__RECORDS FOR THE TASK__
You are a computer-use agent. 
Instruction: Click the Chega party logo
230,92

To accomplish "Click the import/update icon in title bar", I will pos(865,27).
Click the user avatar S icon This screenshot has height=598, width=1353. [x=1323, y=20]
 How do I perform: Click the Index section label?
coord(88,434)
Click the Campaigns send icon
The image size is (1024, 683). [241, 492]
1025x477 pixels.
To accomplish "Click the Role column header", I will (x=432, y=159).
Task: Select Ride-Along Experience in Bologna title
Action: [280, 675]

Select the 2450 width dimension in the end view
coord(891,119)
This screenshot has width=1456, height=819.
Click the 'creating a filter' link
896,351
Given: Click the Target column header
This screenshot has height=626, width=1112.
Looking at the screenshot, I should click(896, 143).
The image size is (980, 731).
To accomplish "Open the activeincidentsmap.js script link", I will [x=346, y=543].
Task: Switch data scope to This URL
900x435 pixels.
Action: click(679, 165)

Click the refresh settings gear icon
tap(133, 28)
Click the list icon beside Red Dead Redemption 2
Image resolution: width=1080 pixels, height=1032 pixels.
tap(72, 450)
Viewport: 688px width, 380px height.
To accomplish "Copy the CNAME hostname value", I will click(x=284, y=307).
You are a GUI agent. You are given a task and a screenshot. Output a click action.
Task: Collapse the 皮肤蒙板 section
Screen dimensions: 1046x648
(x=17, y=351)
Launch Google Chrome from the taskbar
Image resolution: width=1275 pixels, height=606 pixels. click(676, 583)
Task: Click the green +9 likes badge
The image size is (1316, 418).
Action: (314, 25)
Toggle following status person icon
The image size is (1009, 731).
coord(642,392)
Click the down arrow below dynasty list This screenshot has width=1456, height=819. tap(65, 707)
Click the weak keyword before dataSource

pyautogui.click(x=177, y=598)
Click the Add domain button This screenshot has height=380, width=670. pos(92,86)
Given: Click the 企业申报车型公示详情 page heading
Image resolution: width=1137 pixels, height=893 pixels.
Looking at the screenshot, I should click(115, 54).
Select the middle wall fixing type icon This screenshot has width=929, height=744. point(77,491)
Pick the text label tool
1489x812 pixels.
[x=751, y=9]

__PROBLEM TO WORK ON__
Go through the data above and return each line containing the string "agent".

__REPLY__
You are a computer-use agent. 
You are a GUI agent. You are given a task and a screenshot. Output a click action.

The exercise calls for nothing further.